▶ [DATA]
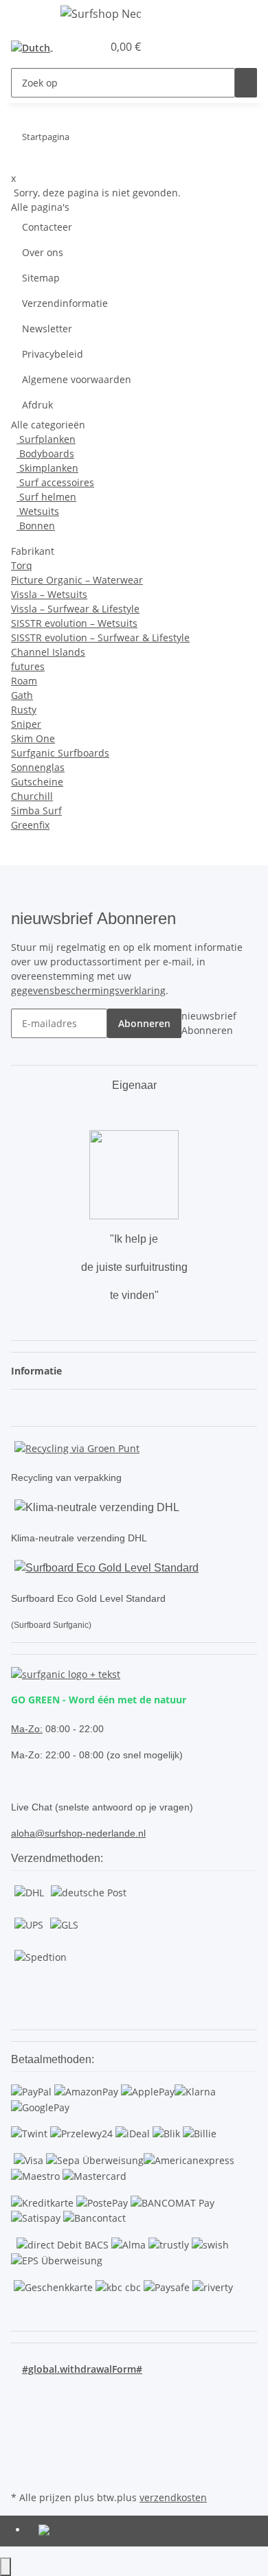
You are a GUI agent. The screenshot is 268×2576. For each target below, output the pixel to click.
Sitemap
...
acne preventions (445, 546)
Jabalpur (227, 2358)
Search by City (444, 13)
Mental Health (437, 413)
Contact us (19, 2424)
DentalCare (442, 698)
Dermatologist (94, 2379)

▶ [WORK REQUEST] Among the lines above, repeat exactly those from the line with "acne preventions (445, 546)" to the line with "Dermatologist (94, 2379)", counting both ends.

▶ [ANSWER TO THE PROBLEM]
acne preventions (445, 546)
Jabalpur (227, 2358)
Search by City (444, 13)
Mental Health (437, 413)
Contact us (19, 2424)
DentalCare (442, 698)
Dermatologist (94, 2379)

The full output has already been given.